- Page text -
--------------------------------------------------
You only have six potential tiles to move to – and that’s going to depend on whether or not you have a card in hand to get you there. Either way, you have to get out of this tile. And if you decide you’re going to hit one of these upscale Grimaces, how are you going to pull it off so that they don’t hit you right back?

Every encounter in Ground Shatter’s Fights in Tight Spaces is like this. A collection of fill-bucket’ed meanies drop in from the ceiling into a very tiny room with you, Agent 11. Your task is to kill them all. Unlike in Into the Breach, where the Vek are also trying to destroy buildings and can be tricked into using their attacks against each other, the enemies in Fights have just one objective: kicking your besuited ass. 

You’ll just have to kick their be-jeans’ed asses first. You do this through playing the cards you collect throughout the game, which each have an attack, a move, a block, or some kind of buff action on them – often, though, combinations of these effects live together on one card, either as “take both” or “pick one”. Attacks can be simple, like punching an adjacent enemy for 8 damage. They can also get really complex, like pushing a unit back one tile, knocking them to the ground, and then moving into the tile they were in. Jumping off a wall behind you to punch someone really hard. Doing a sick backflip to kick someone and also retreat a tile. Slamming someone’s head into an adjacent surface. You know, sick action movie stunts.
--------------------------------------------------
- Provided material -
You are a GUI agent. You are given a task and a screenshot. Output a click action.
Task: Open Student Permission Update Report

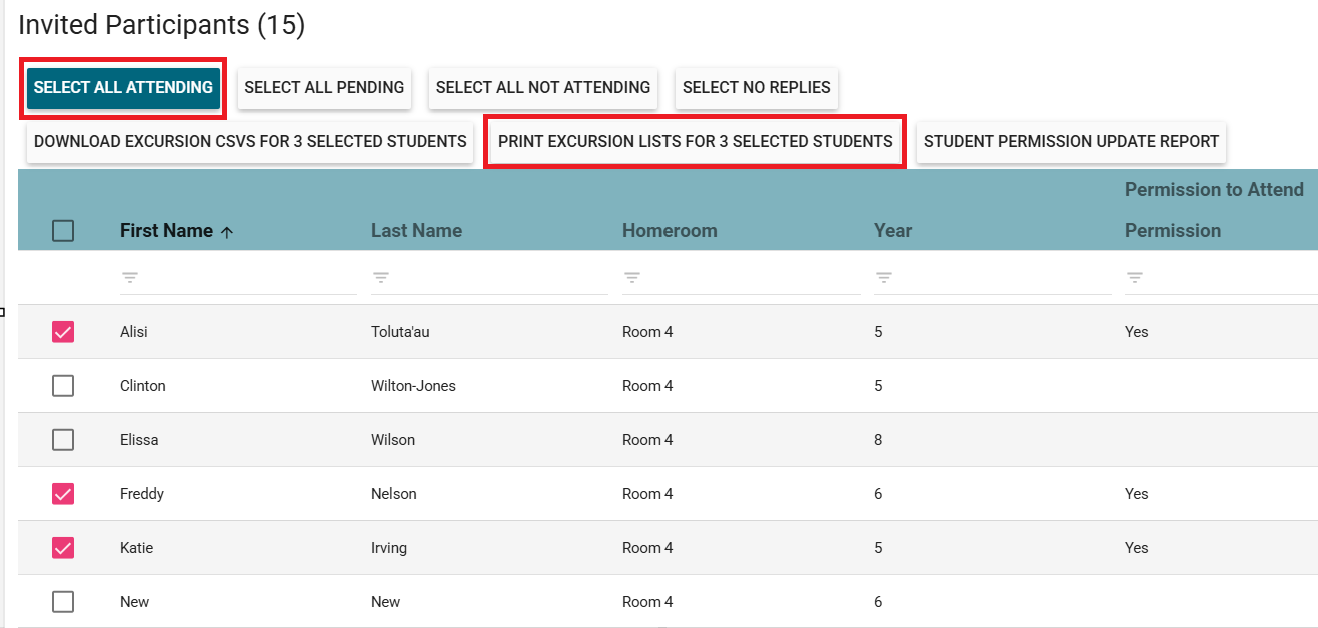[1071, 142]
--------------------------------------------------
- Set tasks -
(A) Summarize the text on Fights in Tight Spaces in two sentences.
(B) In the text on Fights in Tight Spaces, how much damage does the simple punch against an adjacent enemy deal?
(C) Write the next part of the text on Fights in Tight Spaces, picking up right after its last sentence.

- Outputs by task -
(A) Each encounter in Fights in Tight Spaces drops a group of enemies into a very tiny room with Agent 11, and the goal is to kill them all, while the enemies' only aim is to beat Agent 11 up. This is done by playing cards collected through the game that attack, move, block, or buff, and the attacks range from simple punches to complex moves like action movie stunts.

(B) 8 damage.

(C)
Fights in Tight Spaces excels at turning turn-based combat into gripping, edge-of-your-seat action. It rewards methodical consideration of the board and your options, not just by not killing you but also by making it look really good. Each attack animation is snappy, quick, and well-framed, which makes playing a card feel like you’re actually playing a fighting game. 

FiTS’s cleverest resource invention is the Combo meter, which gains a point any time you play an attack, and loses a point any time you use a card to move without attacking. Many mid-tier cards in FiTS require you to be at a certain Combo threshold to play them – but they don’t actually use Combo points as a cost, nor do they use the base resource, Momentum. Stringing together attacks and attacks-with-moves into a deadly dance is the core way to maintain access to your whole suite of tools. If you really need to do some damage, certain cards are Combo Finishers – they’ll wipe out your Combo points, but they do increased damage based on how many Combo points you have first.

I’ve had a bunch of fun with FiTS so far, and I’m eager to see where it goes. There are some informational clarity things that could be polished, and while I love the variety in the current card set I’d love to see future cards lean into the wackier, pulpier side of secret agent fiction. Give Agent 11 some weird gadgets, please.

Fights in Tight Spaces is out now on Steam in Early Access.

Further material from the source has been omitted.